Исаев взял микрофон и спросил:

— Земля, вы записываете показания?

— Да, — ответили ему.

— Пресса у вас?

— Да. Здесь Кроне из «Телеграфа».

— Передайте им, что все будет хорошо, — сказал Исаев. — Только успейте взять Вальтера. И поторопитесь на их наблюдательный совет. У них сейчас заседание. Позвоните туда. Вам скажут, что Айсман сейчас выступает и сможет говорить с вами через три-четыре часа. Это алиби на то время, пока Айсман в Италии. Обязательно позвоните к ним. Я хочу послушать, как вам будет врать Бауэр… А с нами все будет хорошо.

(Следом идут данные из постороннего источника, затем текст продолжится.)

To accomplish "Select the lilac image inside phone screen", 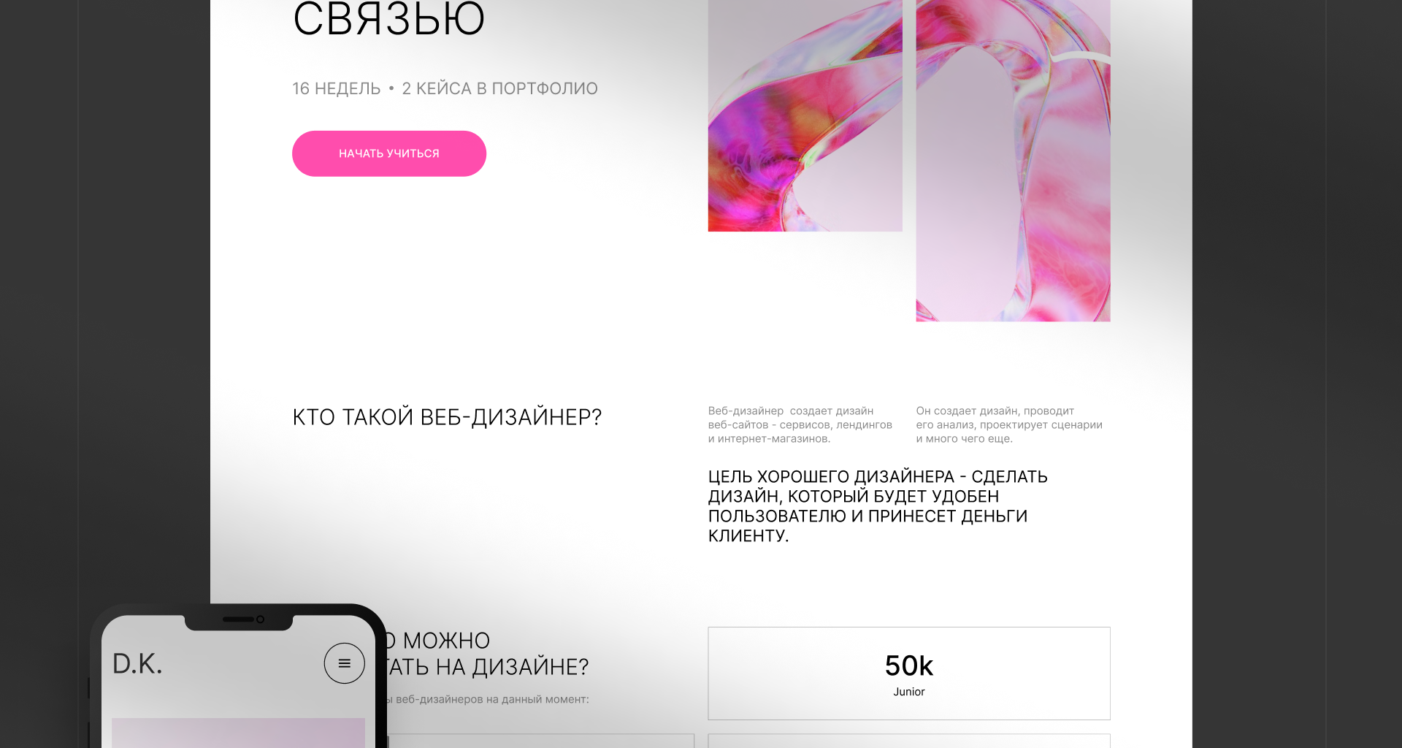I will pos(238,733).
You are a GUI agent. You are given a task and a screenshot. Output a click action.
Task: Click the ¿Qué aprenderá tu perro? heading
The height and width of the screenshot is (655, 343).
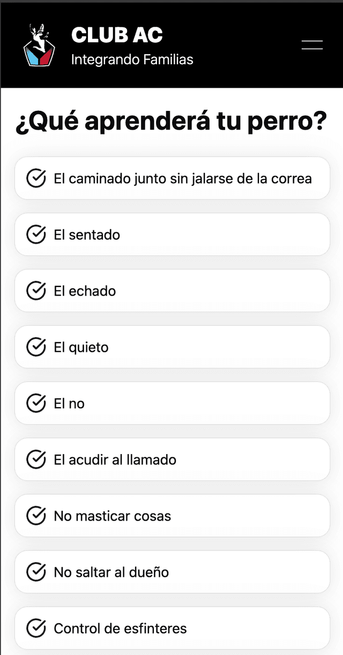tap(171, 122)
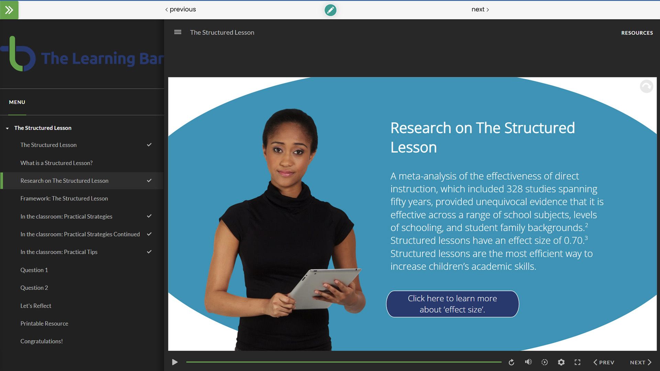The height and width of the screenshot is (371, 660).
Task: Go to previous page via top previous chevron
Action: (x=166, y=10)
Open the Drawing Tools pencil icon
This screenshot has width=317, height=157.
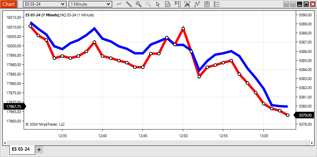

Не волнуйтесь, земля. Я вынул радиозапал еще на аэродроме… Мы с пилотами решили поиграть с жизнелюбивым Айсманом. Да, Айсман? Ты хорошо заглотнул червячка? До встречи, земля…

Айсман упал, подломив левую руку под живот, ставший вдруг рыхло бесформенным. Исаев вспомнил ту страшную глубинную рыбу, которую они вытащили на «самодуре» около Гагры с резиновой лодки вместе с Мишаней ранним утром, когда еще не было солнца и снег был виден на Авадхаре…

«Господи, когда же это было? — устало улыбнулся Исаев. — Скорее бы это повторилось там, в Гагре или в Удомле, но чтобы обязательно с Мишаней и без этой глубинной рыбы, а как всегда в сентябре, когда идет ставрида и чайки летают за лодками рыбаков, гомонливо переругиваясь в зыбком сине-розовом небе, и слышно, как в санаториях люди выходят на зарядку и деловитые культурники растягивают потрепанные мехи своих аккордеонов…»

— Очухается, — сказал Исаев пилотам. — Веко дергается. Это форма истерики. Или время хочет выгадать. Поворачивайте, ребята, на аэродроме нас ждет полиция… Если полиция прихватит меня заодно с этим ублюдком, вы, хочу надеяться, дадите показания в мою пользу. Нет?